Dialogo spontaneo tra il papa e i preti della sua diocesi di Roma. Sulla Bibbia e il Corano, su Pio XII, sulle donne nella Chiesa, sull’Africa, sull’ecumenismo, sull’interpretazione del Concilio…

di Sandro Magister

 ROMA, 7 marzo 2006 – Come è tradizione ad ogni inizio di Quaresima, Benedetto XVI ha incontrato giovedì 2 marzo in Vaticano, nell’Aula delle Benedizioni, i preti della diocesi di Roma di cui egli è il vescovo, accompagnati dal cardinale vicario Camillo Ruini.

Nell’occasione, il papa non ha letto un testo scritto in precedenza, ma ha risposto improvvisando alle domande che i preti gli hanno posto. La stessa cosa l’aveva fatta lo scorso 25 luglio con i preti della diocesi di Aosta, durante la sua vacanza sulle Alpi. In entrambi i casi la conversazione si è svolta a porte chiuse, senza la presenza di giornalisti.

Estratti di dati:
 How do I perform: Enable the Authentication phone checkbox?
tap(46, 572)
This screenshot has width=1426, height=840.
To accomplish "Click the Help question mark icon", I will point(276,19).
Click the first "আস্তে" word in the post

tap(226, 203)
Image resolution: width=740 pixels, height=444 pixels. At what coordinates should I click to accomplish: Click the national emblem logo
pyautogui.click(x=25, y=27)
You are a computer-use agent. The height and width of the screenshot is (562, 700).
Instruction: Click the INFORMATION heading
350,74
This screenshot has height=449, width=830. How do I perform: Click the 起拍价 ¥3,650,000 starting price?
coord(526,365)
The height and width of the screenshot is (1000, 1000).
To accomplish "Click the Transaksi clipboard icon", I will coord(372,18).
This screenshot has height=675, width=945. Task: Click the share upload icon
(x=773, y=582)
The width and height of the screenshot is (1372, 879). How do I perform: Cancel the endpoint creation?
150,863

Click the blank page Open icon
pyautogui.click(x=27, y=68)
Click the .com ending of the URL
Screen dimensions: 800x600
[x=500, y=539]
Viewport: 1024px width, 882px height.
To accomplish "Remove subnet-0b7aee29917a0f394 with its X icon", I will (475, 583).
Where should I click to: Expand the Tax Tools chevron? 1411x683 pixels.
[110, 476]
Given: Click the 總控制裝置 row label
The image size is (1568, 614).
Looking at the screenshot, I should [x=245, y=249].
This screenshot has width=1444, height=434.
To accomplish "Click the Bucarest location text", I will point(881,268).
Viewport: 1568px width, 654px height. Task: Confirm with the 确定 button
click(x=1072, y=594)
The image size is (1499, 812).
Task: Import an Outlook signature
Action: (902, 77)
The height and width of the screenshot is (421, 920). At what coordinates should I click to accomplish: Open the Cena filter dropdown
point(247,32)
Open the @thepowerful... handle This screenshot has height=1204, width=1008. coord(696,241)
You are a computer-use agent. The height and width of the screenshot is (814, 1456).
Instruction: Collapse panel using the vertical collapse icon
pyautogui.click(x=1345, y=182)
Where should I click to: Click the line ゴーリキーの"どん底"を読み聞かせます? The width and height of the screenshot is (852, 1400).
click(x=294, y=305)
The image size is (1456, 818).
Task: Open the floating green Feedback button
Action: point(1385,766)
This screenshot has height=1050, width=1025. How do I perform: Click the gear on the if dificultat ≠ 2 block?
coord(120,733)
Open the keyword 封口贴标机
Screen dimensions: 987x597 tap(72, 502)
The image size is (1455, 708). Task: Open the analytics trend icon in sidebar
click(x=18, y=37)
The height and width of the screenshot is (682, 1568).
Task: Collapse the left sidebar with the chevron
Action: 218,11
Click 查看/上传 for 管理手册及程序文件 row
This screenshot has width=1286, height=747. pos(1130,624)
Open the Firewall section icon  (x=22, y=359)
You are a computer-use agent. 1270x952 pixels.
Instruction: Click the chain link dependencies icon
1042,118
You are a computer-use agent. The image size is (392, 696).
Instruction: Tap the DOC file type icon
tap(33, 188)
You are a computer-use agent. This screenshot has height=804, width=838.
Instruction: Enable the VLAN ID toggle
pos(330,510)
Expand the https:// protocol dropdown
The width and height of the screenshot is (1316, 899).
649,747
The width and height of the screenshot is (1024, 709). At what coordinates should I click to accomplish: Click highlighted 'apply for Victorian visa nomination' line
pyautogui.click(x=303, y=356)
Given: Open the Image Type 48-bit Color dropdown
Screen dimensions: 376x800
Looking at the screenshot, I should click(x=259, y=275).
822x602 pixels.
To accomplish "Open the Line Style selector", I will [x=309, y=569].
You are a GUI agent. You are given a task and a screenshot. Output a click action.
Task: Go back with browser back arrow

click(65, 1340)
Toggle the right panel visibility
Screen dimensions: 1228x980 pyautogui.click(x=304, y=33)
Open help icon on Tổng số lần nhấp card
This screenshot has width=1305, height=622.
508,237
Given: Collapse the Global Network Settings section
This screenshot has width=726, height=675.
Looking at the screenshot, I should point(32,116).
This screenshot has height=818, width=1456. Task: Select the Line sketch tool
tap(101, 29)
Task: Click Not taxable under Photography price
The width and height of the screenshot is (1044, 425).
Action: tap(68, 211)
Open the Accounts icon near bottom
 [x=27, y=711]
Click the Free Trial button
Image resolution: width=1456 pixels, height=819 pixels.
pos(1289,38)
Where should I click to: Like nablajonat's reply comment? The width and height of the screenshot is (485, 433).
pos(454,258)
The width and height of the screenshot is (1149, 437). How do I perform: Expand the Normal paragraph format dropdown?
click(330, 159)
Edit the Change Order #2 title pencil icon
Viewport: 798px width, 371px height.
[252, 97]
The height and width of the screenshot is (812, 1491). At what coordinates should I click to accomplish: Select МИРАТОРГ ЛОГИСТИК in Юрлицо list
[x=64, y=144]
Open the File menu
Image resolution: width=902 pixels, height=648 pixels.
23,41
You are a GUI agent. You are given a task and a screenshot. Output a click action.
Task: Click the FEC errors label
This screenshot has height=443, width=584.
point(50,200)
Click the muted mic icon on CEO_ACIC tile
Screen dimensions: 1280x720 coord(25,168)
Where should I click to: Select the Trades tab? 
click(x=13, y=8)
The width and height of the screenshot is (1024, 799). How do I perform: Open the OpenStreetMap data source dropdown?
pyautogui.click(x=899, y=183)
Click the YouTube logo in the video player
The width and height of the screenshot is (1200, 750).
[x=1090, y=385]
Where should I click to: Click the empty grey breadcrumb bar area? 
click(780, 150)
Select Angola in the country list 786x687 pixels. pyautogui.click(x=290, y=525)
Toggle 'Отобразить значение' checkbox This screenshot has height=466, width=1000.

Obiettivi:
- a) Rispondi a queste domande sull'articolo sull'incontro tra Benedetto XVI e i preti di Roma:
(i) In quale sala del Vaticano si è tenuto l'incontro del 2 marzo?
(ii) Da chi erano accompagnati i preti?
(iii) Con i preti di quale diocesi il papa aveva già fatto la stessa cosa il 25 luglio?
- b) Prosegui l'articolo sull'incontro tra Benedetto XVI e i preti di Roma a partire dall'ultima frase riportata.
L'elenco è materiale a sé, distinto dall'articolo sull'incontro tra Benedetto XVI e i preti di Roma.

Soluzioni degli esercizi:
- a)
(i) Nell'Aula delle Benedizioni.
(ii) Dal cardinale vicario Camillo Ruini.
(iii) Con i preti della diocesi di Aosta.

- b)
Come allora, anche questa volta il botta e risposta ha fatto emergere i punti di vista del papa con l’immediatezza tipica del libero colloquio. Le domande sono state in tutto quindici. E a tutte il papa ha dato risposta in due riprese: prima a dieci domande, poi a cinque.

La trascrizione integrale della conversazione è uscita il giorno dopo su “L’Osservatore Romano” ed è stata diffusa dalla sala stampa vaticana, nella sola versione italiana.

Qui di seguito ne è riportato un estratto. I brani, ciascuno dedicato a un argomento diverso, sono nello stesso ordine con cui il papa li ha pronunciati.

In apertura c’è il commento che Benedetto XVI ha fatto alle letture della messa del giorno, primo giovedì di Quaresima:


”La Quaresima, un indicatore di strada per la nostra vita”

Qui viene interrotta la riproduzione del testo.